**WRITTEN EXERCISE**
Repeat everything in the records below, from the line containing "Screen dimensions: 458x365" down to the end of the records, including both of those lines. Leave the pictures out of your answer.

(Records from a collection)
· · ·

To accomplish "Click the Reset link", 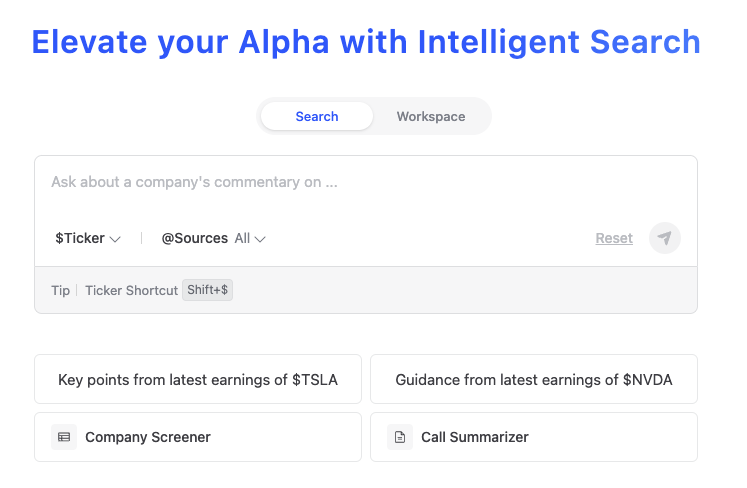I will (x=614, y=238).
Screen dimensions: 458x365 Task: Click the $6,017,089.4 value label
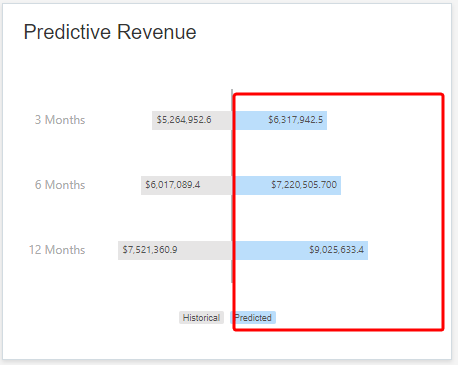click(x=173, y=185)
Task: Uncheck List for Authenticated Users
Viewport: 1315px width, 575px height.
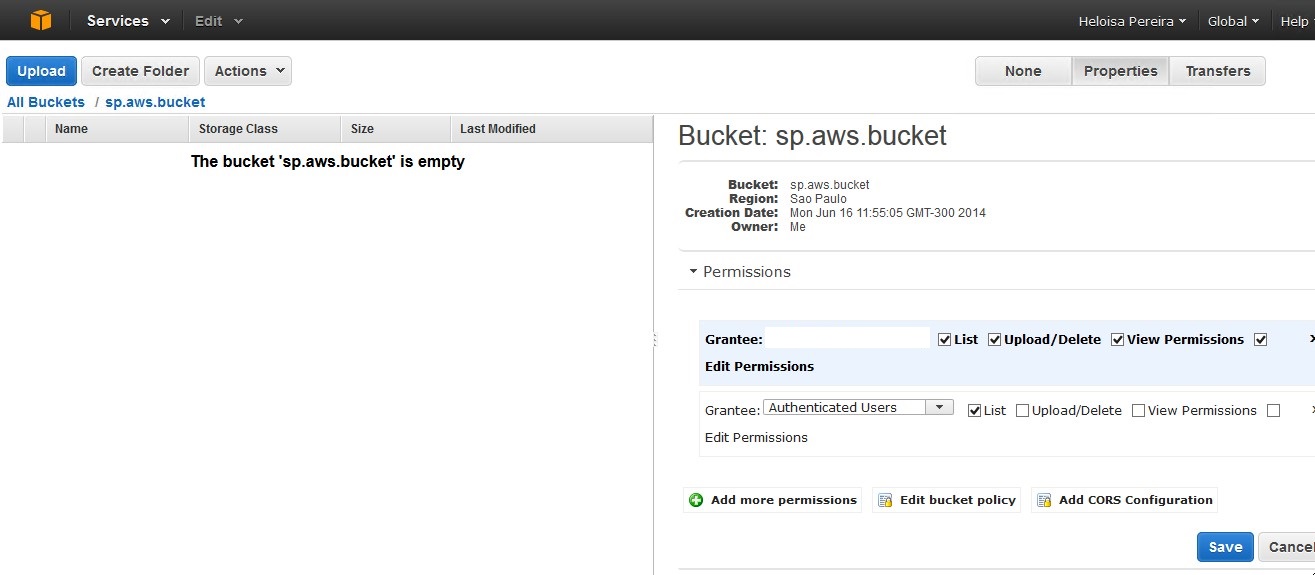Action: [975, 411]
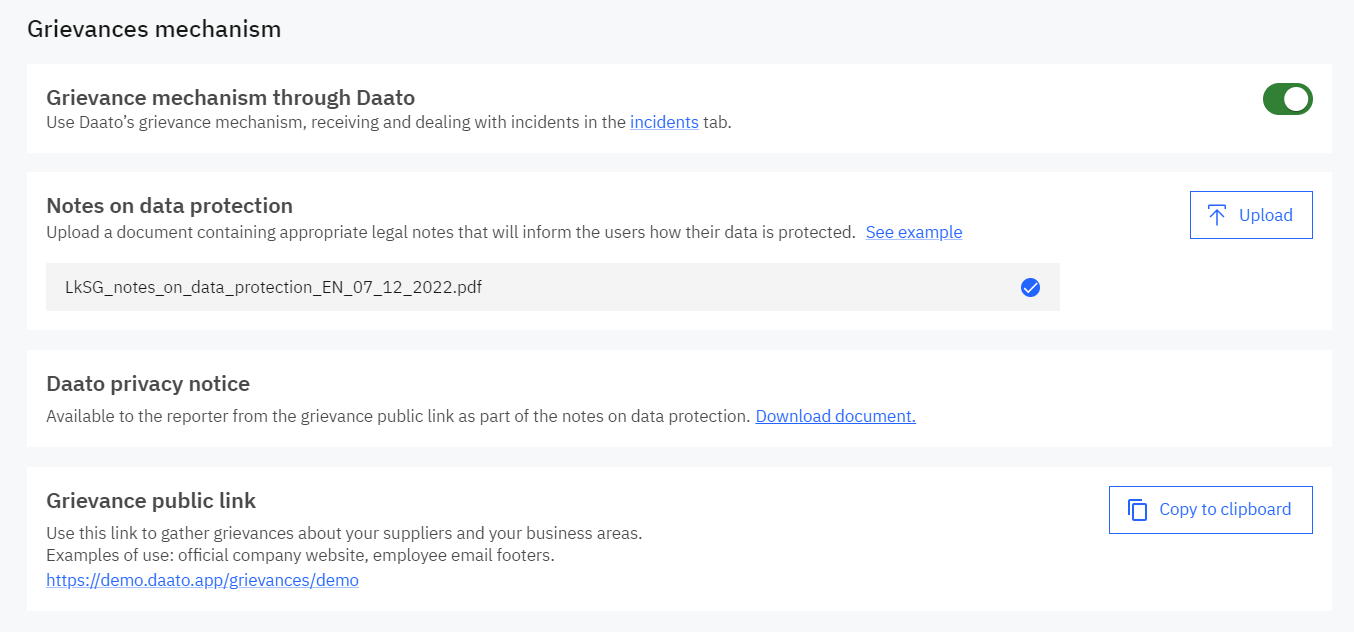Click the blue checkmark on uploaded file
1354x632 pixels.
(1030, 288)
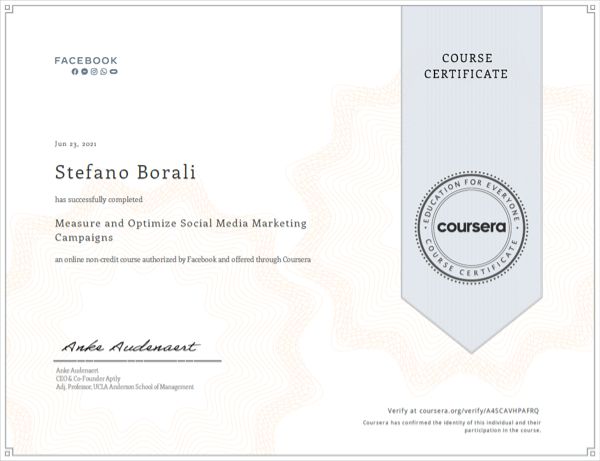Click the printed name Anke Audenaert

(77, 370)
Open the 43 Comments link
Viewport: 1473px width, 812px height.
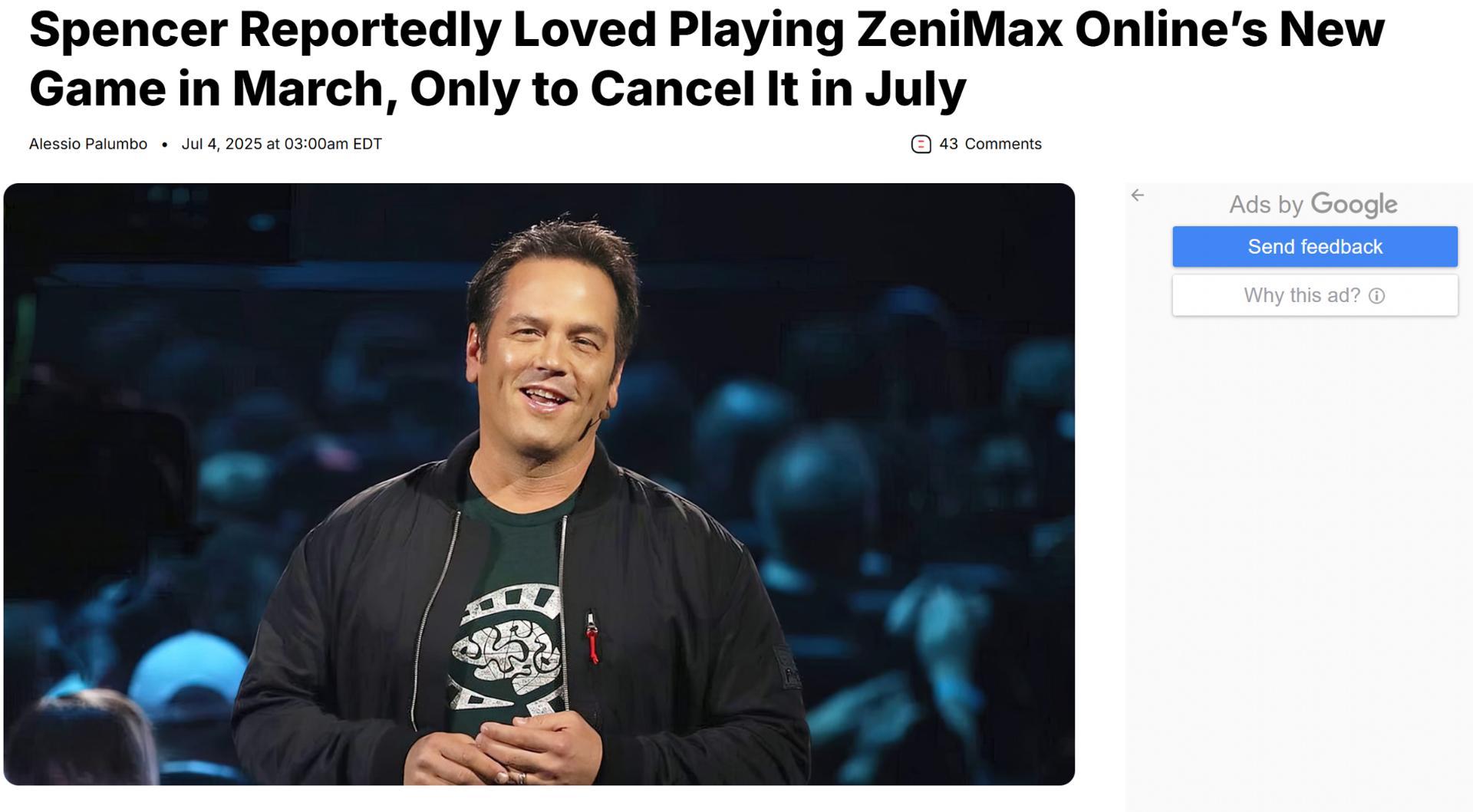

· · ·

**SOLUTION**
Screen dimensions: 458x365 Task: Click the $6,017,089.4 value label
click(x=173, y=185)
Task: Uncheck List for Authenticated Users
Viewport: 1315px width, 575px height.
Action: [975, 411]
Click the blue checkmark on uploaded file
1354x632 pixels.
(1030, 288)
Click the printed name Anke Audenaert

(77, 370)
Open the 43 Comments link
Viewport: 1473px width, 812px height.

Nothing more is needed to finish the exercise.